We have more and better information about Jesus of Nazareth than any other personalities of his time. We have testimony from witnesses to his life and death: both written and oral tradition about him. Among these feature the four gospels, which have been transmitted by the community of living faith which he established and which continues today.
This community is the Church, made up of millions of followers of Jesus throughout history. They have learnt the facts which have been handed down uninterruptedly from the first disciples.
The data which appear in the apocryphal gospels and other extra-biblical references don’t offer anything additional in substance to the information already available in the canonical gospels, such as they have been transmitted by the Church.
Until the Enlightenment, both believers and non-believers accepted that the gospels contained what was known about Jesus. However, some historians of the 19th Century began to question the objectivity of their contents since they were written from the viewpoint of faith. For them, the gospel accounts were hardly credible as they did not contain what Jesus said and did, but rather what Jesus’ followers believed some years after his death. Consequently, in the decades that followed until the middle of the 20th Century, the veracity of the gospels was questioned by those who accepted this view and it was said that “we cannot know almost anything” about Jesus (R. Bultmann, Jesus, Deutsche Bibliothek, Berlin 1926).
Today, with the development of the science of history, archaeological advances, and a wider and better knowledge of ancient sources, one can quote a well-known specialist of the Jewish world, who cannot be labelled as a conservative: “we can know a lot about Jesus” (E .P. Sanders, Jesus and Judaism, Fortress Press, London-Philadelphia 1985).
For example, Sanders points out “eight undisputable facts” from the historical point of view concerning the life of Jesus and Christian origins:
1. Jesus was baptized by John the Baptist.
2. He was a Galilean who preached and worked miracles.
3. He limited his activity to Israel.
4. He called up those who would become his disciples.
5. He raised controversy over the role of the temple.
6. He was crucified outside Jerusalem by the Roman authorities
7. After the death of Jesus, his followers continued forming an identifiable group.
8. Some Jews at least persecuted certain groups of the new movement (cf Gal 1:13,22; Phil 3:6) and, it seems, this persecution lasted at least until the time close to Paul’s final ministry (cf 2 Cor 11:24; Gal 5:11; 6:12; Matt 23:34; 10:17).
On this minimal base which historians are in agreement, one can rely about on other facts contained in the gospels as being reliable from the historical point of view.
Applying the criteria of historicity to these facts allows one to establish a degree of coherence and probability in the gospel statements, and that what is contained in these narratives is substantially certain.
Finally, it is worthwhile noting that we know Jesus to be trustworthy and credible, because the witnesses are worthy of credibility and because tradition is critical of its very self.
In addition, what tradition hands down to us stands the test of historical criticism.

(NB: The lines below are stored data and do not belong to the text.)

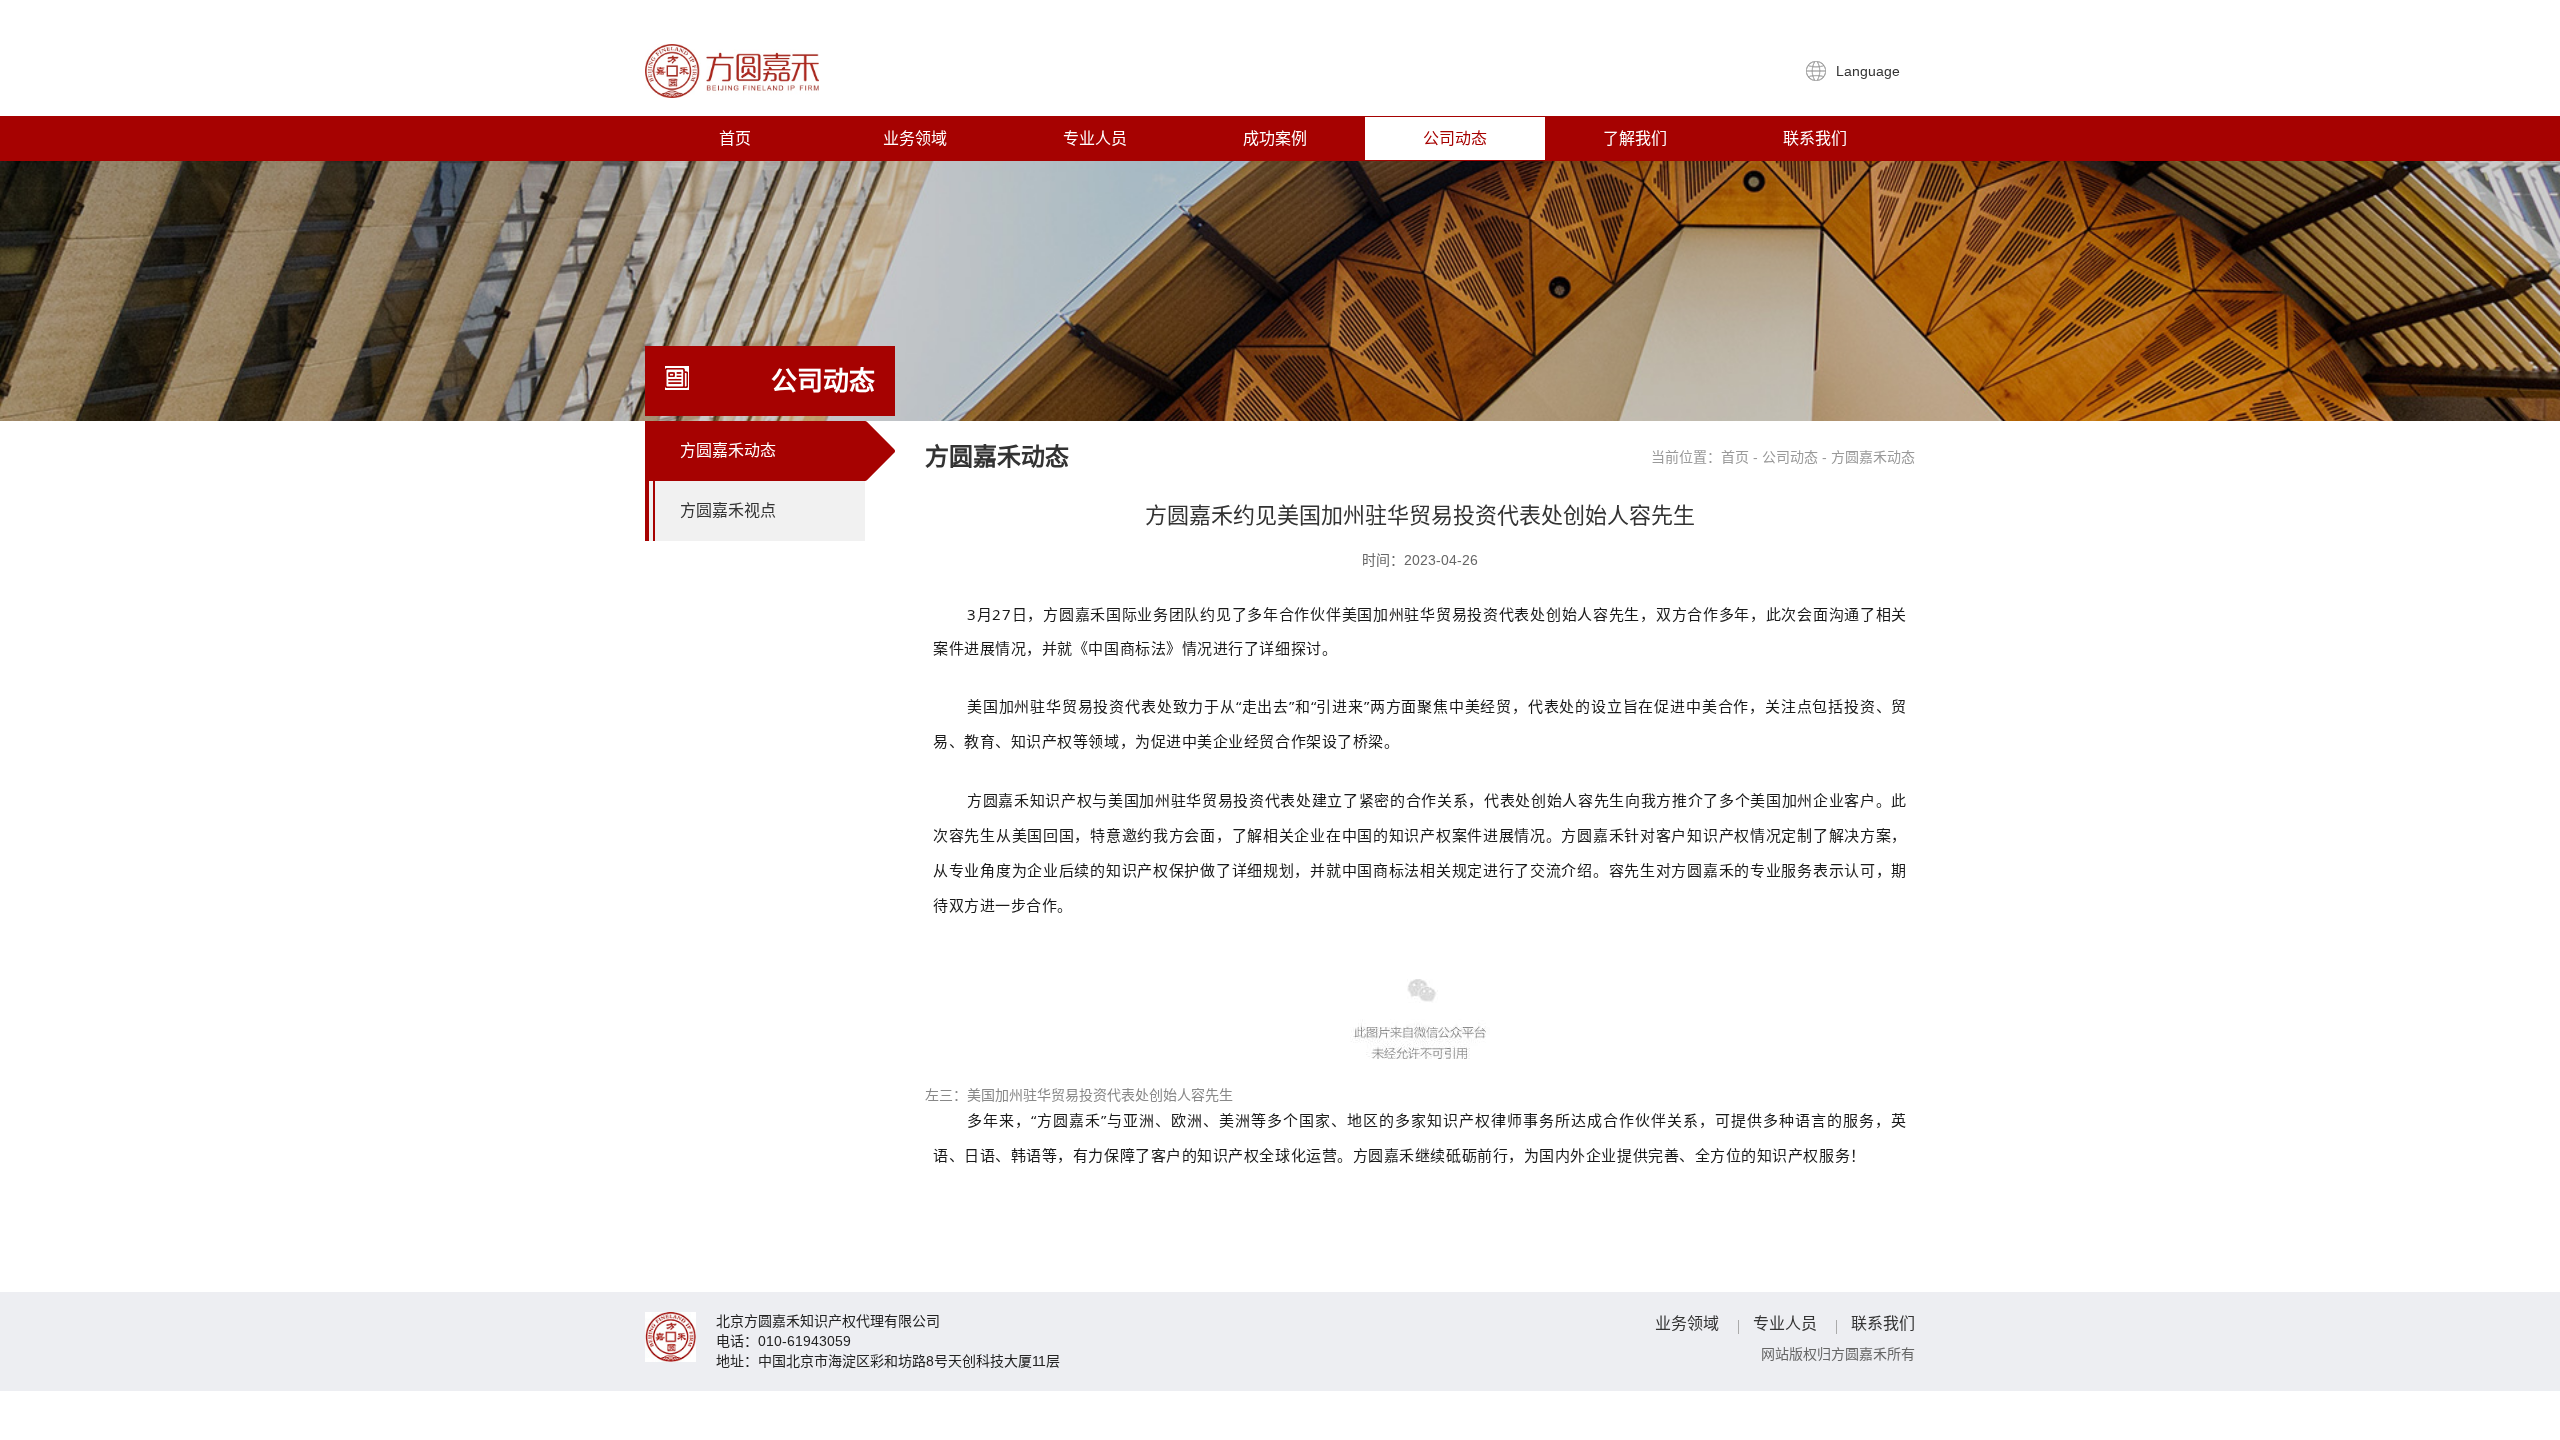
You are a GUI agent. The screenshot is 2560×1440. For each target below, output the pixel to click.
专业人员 (1095, 138)
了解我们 (1635, 138)
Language (1870, 71)
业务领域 (915, 138)
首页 (735, 138)
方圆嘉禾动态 (728, 450)
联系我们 (1815, 138)
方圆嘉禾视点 (728, 510)
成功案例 (1275, 138)
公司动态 (1455, 138)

Certainly, of the many things which have come down to us, only some can be proved by the methods used by historians. Nonetheless, this does not imply that those events which cannot be demonstrated by these methods did not take place, but that we can only offer information on their being probable to a greater or lesser extent.
And we cannot forget, on the other hand, that probability is not the determining factor. For, events which have a low probability have historically taken place, What is also undoubtedly true is that information in the gospel is reasonable and coherent with demonstrable facts. In any case, it is the tradition of the Church, in which these writings were born, which gives us the guarantee of reliability and which tells us how to interpret them.